Turns out he is able to aspirate at a much higher and more efficient level than his closest rivals too. They were elite athletes who took performance enhancing drugs to boot. 

Why should the eye witness accounts not hold up as proof? There are eye witnesses willing to take the oath in court. If they're lying they could face jail. Murderers and rapists go to jail from eye witness accounts, why do they not count against LA? It's ridiculous to suggest that, because, he never failed a test he is innocent.

We simply don't known either way for sure. Objectively speaking, it doesn't look good for LA.

t1oracle
t1oracle

Just because someone is better than you at something doesn't mean they cheated. Even if you are an "elite." Did Einstein cheat on the theory of relativity? What performance enhancing drug was Mozart on? What about Nikola Tesla? He was so far ahead of his "elite" competition that people where still borrowing from his work over century after his passing. What performance enhancing drug was he taking in the 1900's that allowed to out think his peers so significantly?

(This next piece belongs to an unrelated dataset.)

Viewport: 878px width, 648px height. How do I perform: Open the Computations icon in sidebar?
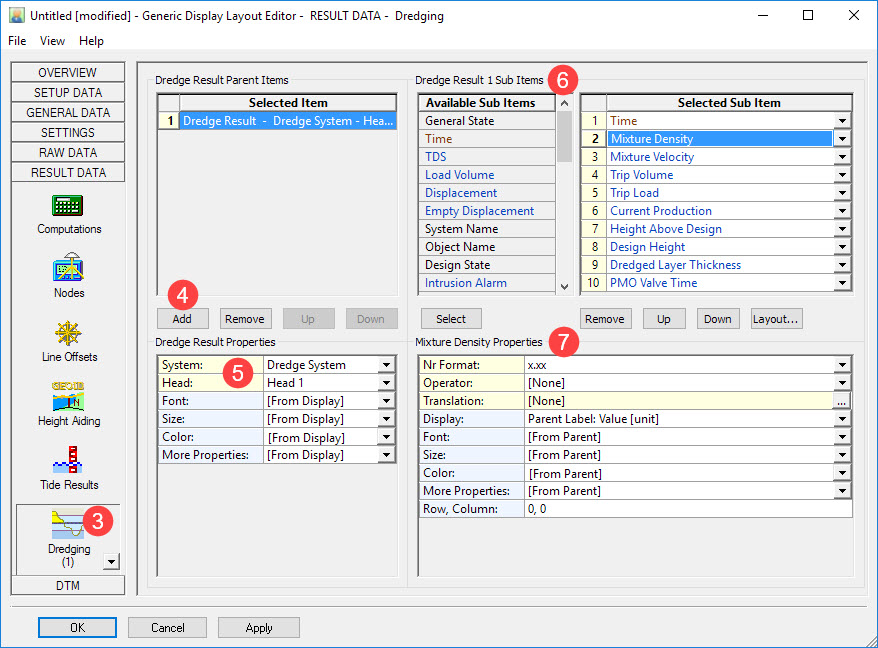click(x=68, y=206)
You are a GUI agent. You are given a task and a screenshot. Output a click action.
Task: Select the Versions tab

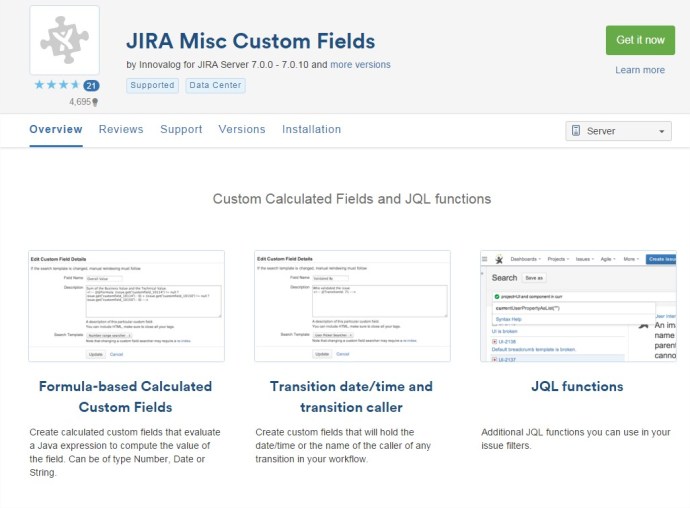(x=242, y=129)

Armstrong is a remarkable human being. Until you have facts proving otherwise you are unjustified in suggesting that he cheated.

Albin
Albin

Let's get real:  if he hadn't broken the rules, cycling competitively against a field of dopers, he would have been an also ran and never won any Tours, or even stages.  One can understand, having chosen competitive cycling as an athletic pursuit, why he wanted to win at it, and the existing reality demanded that he "do what it takes" to compete on an even playing field with the rest.  The rest were dopers. His achievements in a doped sport were on a "level playing field" and were genuinely impressive, on that basis.

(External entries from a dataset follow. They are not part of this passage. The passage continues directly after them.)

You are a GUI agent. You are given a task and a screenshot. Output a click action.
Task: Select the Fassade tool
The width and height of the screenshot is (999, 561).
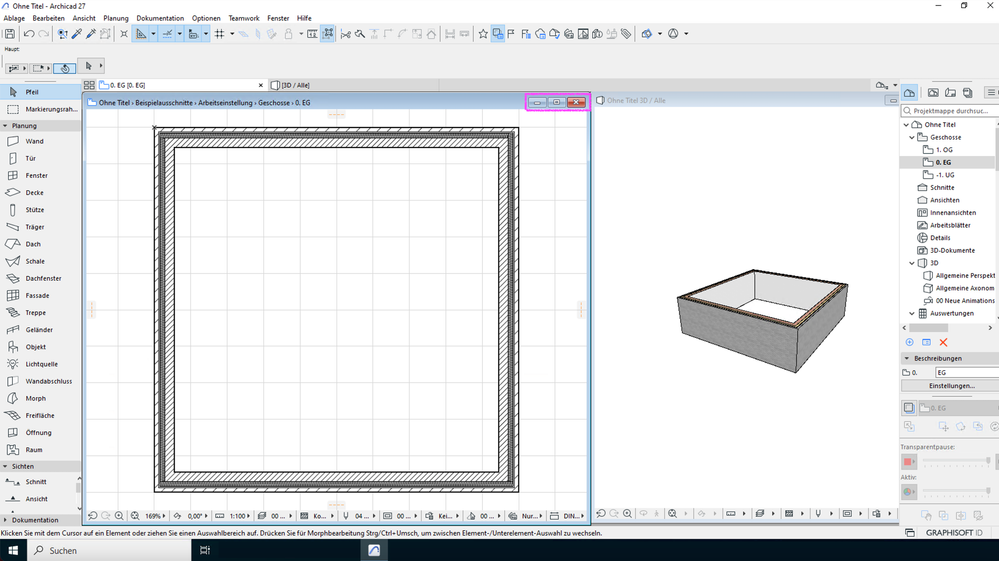click(36, 296)
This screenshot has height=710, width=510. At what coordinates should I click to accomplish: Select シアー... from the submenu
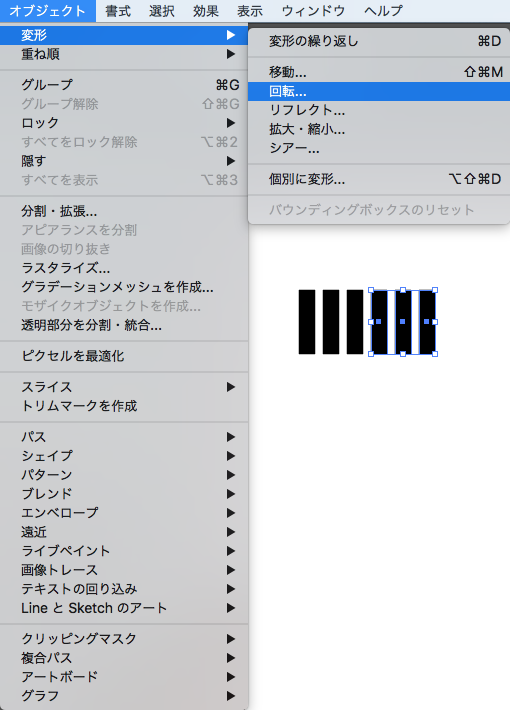tap(379, 149)
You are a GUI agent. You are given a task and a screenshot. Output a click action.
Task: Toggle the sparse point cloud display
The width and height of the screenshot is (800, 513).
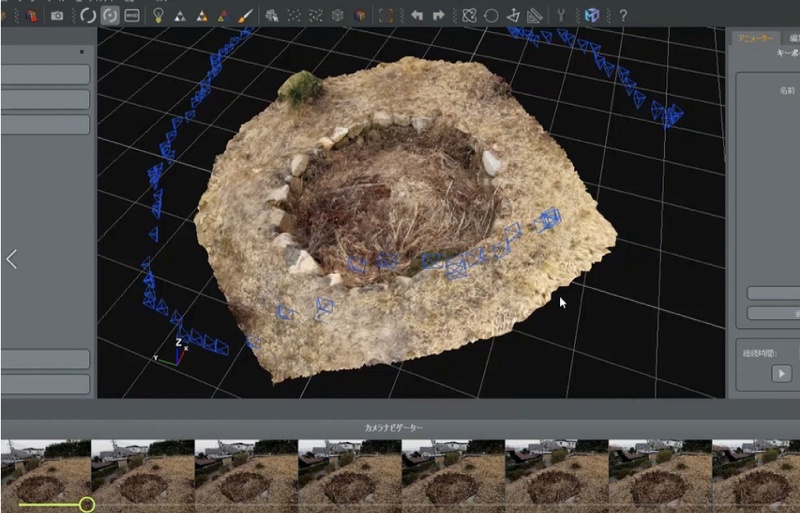click(x=294, y=15)
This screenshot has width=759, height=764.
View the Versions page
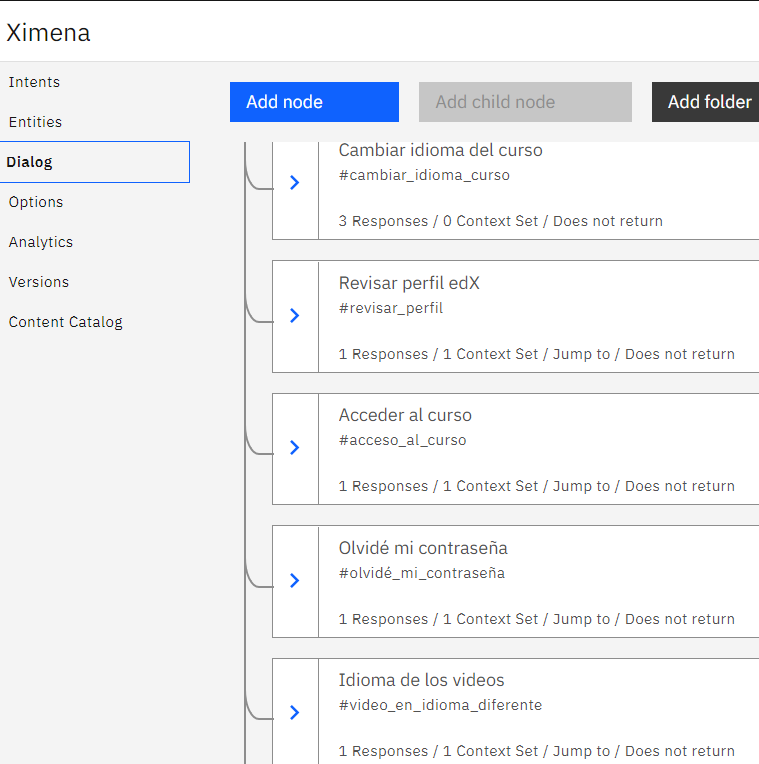39,282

That said, it was against the formal, as opposed to the nudge/wink, rules of the day.  All the competitors took their chances that one day the rules would be forcibly imposed on them.  The hammer has come down and Armstrong was under it, along with some other famous riders.  He's just stopped whining, which suggests there may actually be a new reality in sponsored cycling for the future, and he's just given up fighting it.  But the sport itself remains in disrepute for the period Armstrong and the other dopers competed in it, and remains in question today. My guess is Armstrong is willing to live with his breathtaking achievement on the level playing field of a doper sport.

Rip Fin
Rip Fin

 You actually have zero proof he cheated or broke the rules while winning the Tour de France seven times.  You want the truth to be that he is a cheater, but that isn't the truth.  In fact, no one knows the truth, not even the USADA, all they have is hearsay and no actual evidence that supports it, but have tons of evidence that doesn't support it.  Lance stopped fighting because he knows the fight will never end, and the USADA will keep trying to strip him of his legacy.  5 years from now, they'd still be fighting over this if he kept fighting it, and he's fighting an agency with deeper pockets than he probably has meaning whoever has more money ultimately wins.

Ryan Winstanley
Ryan Winstanley

I'm pretty sure it would have ended in a tribunal. LA found guilty. Forever a liar and a cheat.

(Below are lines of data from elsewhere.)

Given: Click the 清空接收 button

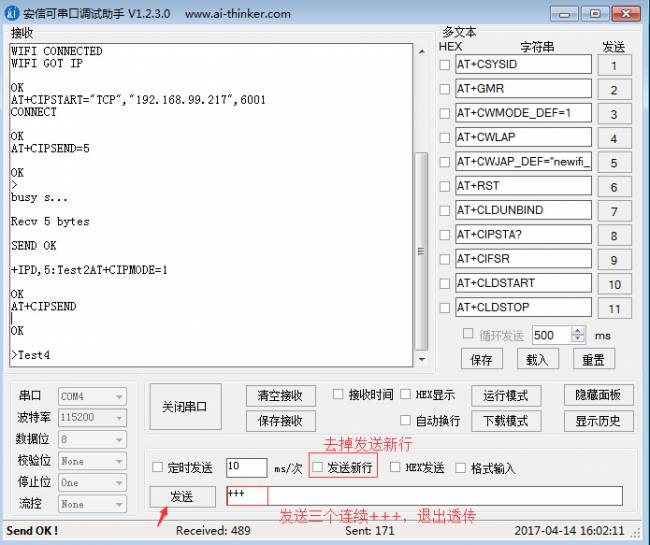Looking at the screenshot, I should coord(281,396).
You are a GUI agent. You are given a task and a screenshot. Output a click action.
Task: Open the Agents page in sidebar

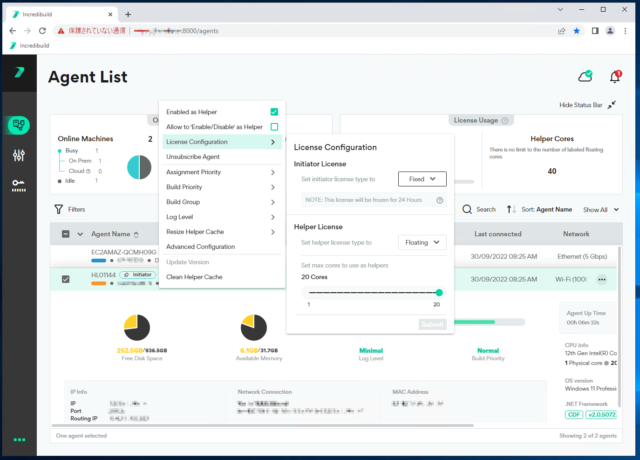point(19,125)
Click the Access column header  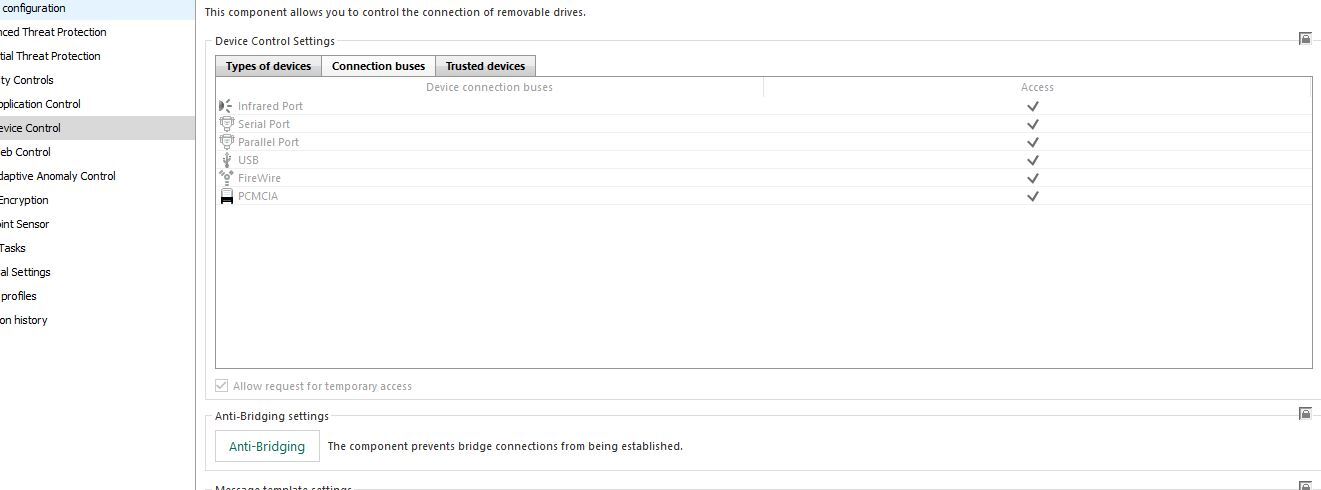[1037, 87]
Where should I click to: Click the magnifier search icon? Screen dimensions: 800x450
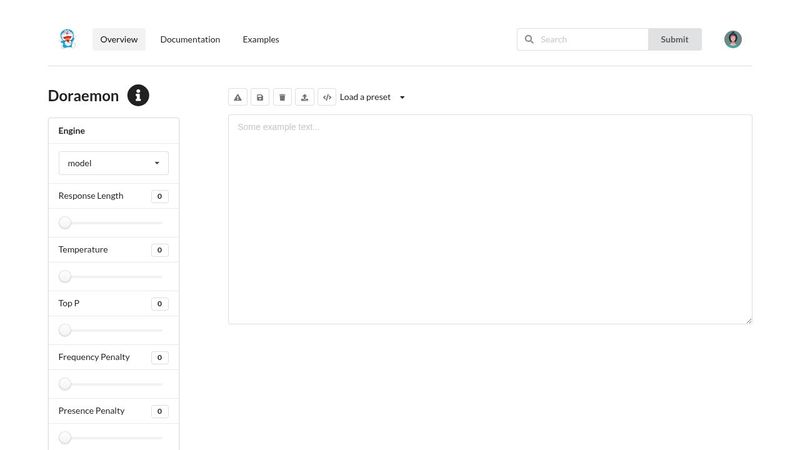point(529,39)
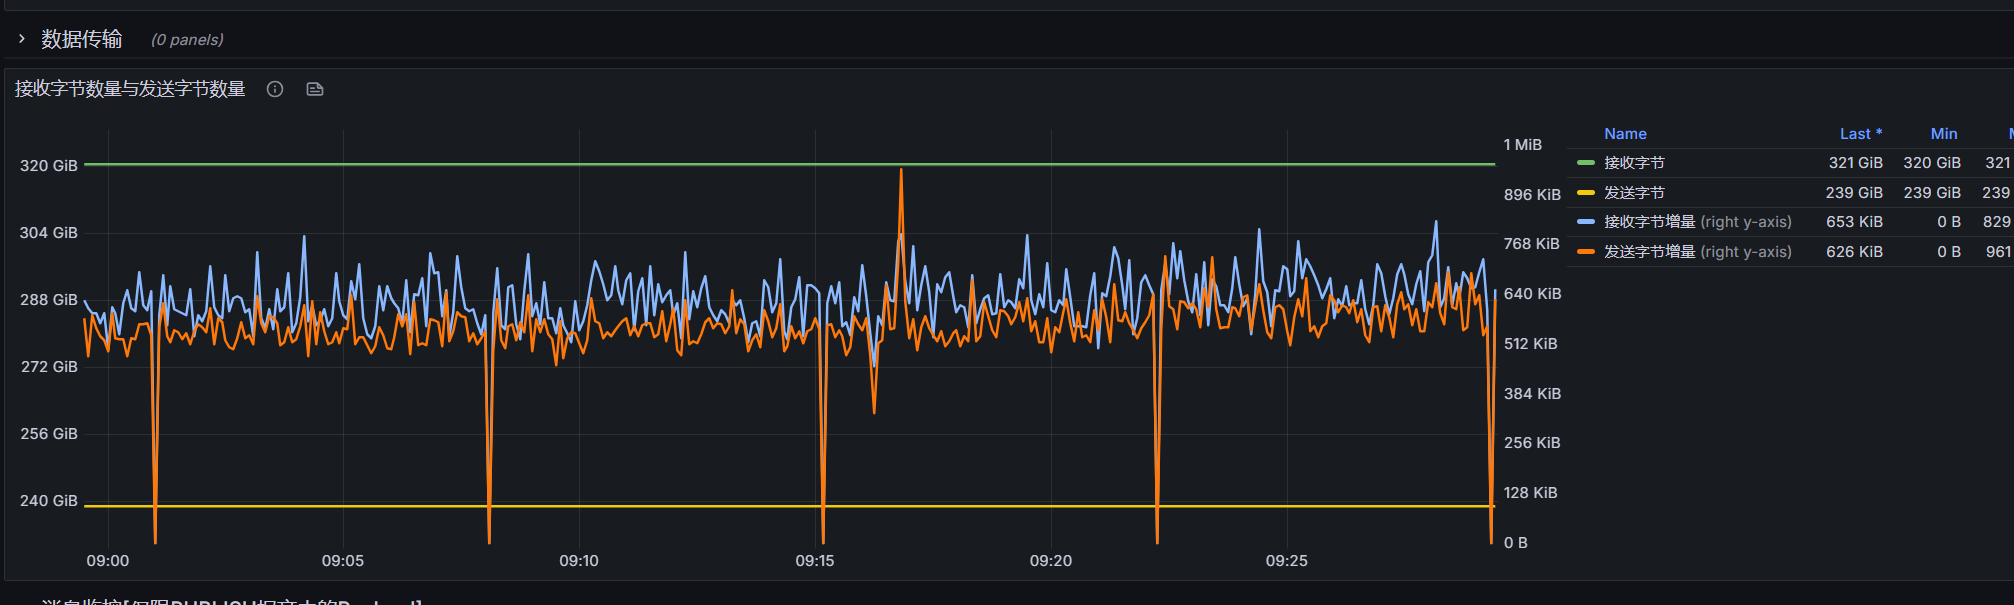This screenshot has width=2014, height=605.
Task: Isolate the 接收字节增量 series via its legend label
Action: [x=1697, y=222]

By not standing up to the charges, it WILL go on forever. No one ever really knowing what happened.

DBritt
DBritt

The articles on Time and many of the comments seem to be presuming guilt here.  Granted that that's not an unreasonable hypothesis, but the truth is that we don't have the information.  The author makes a perfunctory nod to that possibility, but seems to dismiss it without consideration.  That doesn't seem right to me.